Harry rested his hand on the stones and pointed his finger in the direction he was listening so he wouldn't lose it and then started looking for landmarks that way. If they went on a line to the right of Hagrid's hut and about ten of the biggest trees over, then they should be on the right track. Elisa had done much the same thing, he noticed. He described his results to her and she concurred.
"It matches me, too," Draco said, relaxing from his taut concentration with a sigh. He shook his head like a fly was buzzing at him. "They sounded funny when I first heard them. Wrong."
"Do you think it's some kind of illusion?" Elisa asked. "A trap?"
Draco bit his lip. "No," he said slowly. "But.. I think we should go carefully. I think maybe the Professor's hurt. And I don't think we'll be able to listen and fly at the same time. It's too hard to hear them."
Harry agreed. "We'll fly down to the edge of the forest then," he said. "We can stop and listen there, and then work our way along a little at a time. It might get easier to hear as we get closer, too."
"With any luck," Elisa said. "Fritz," she called over to their last rescueman. "Are you ready to go?"
"Just a mo'" he said, casting the lightning spell on Fred, who had just come up the tower. "Have you noticed that the lightning's getting less? There's more time between flashes."
"That's all to the good, isn't it?" Elisa said.
"Yes, except that it's so dark. Should the sun have gone down so soon?" Fritz asked.
Harry reached over to pat his shoulder, feeling vaguely surprised that he could. "It's just taken a while to get everything ready, I guess. And the clouds are hiding the moon."

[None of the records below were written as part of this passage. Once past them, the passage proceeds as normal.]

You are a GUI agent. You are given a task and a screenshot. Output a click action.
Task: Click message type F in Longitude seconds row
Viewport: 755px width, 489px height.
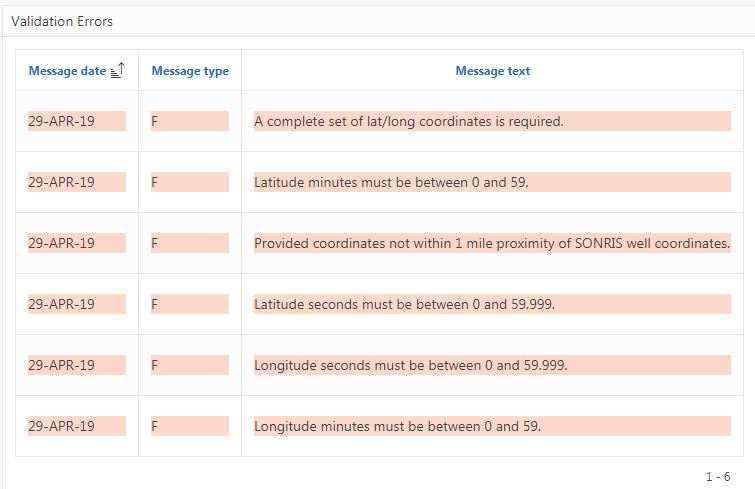tap(155, 365)
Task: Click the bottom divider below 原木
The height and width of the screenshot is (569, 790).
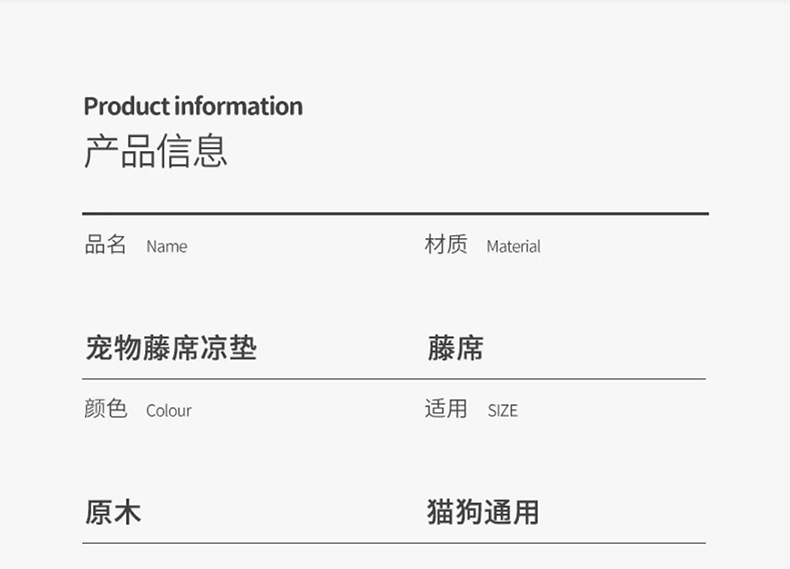Action: coord(393,543)
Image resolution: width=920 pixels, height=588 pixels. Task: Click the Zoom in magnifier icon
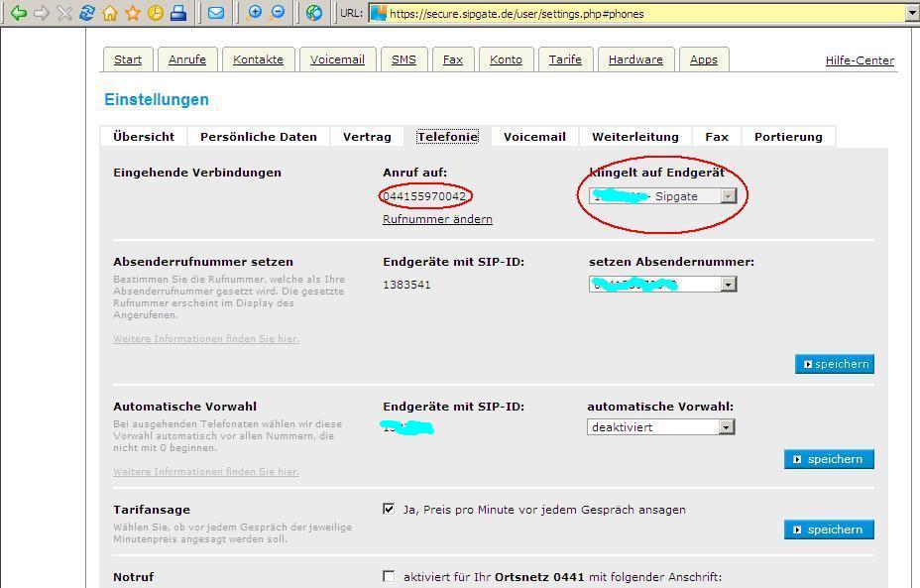point(254,13)
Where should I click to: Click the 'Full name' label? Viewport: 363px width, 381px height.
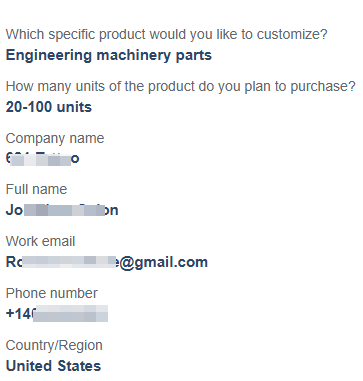(36, 189)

"Better take my lantern then," Fred said, handing it to Draco. "I can get another one from the tower." He went over to help George with something, and Harry thought for a moment that he loomed half-a-foot over his twin, but then he blinked, and the two boys were the same size as each other, the way they always were.
The queasy feeling in his stomach was getting worse. He wanted off the tower, now. "Come on," he told the other three. "Fritz, follow us." It had to be better to be flying.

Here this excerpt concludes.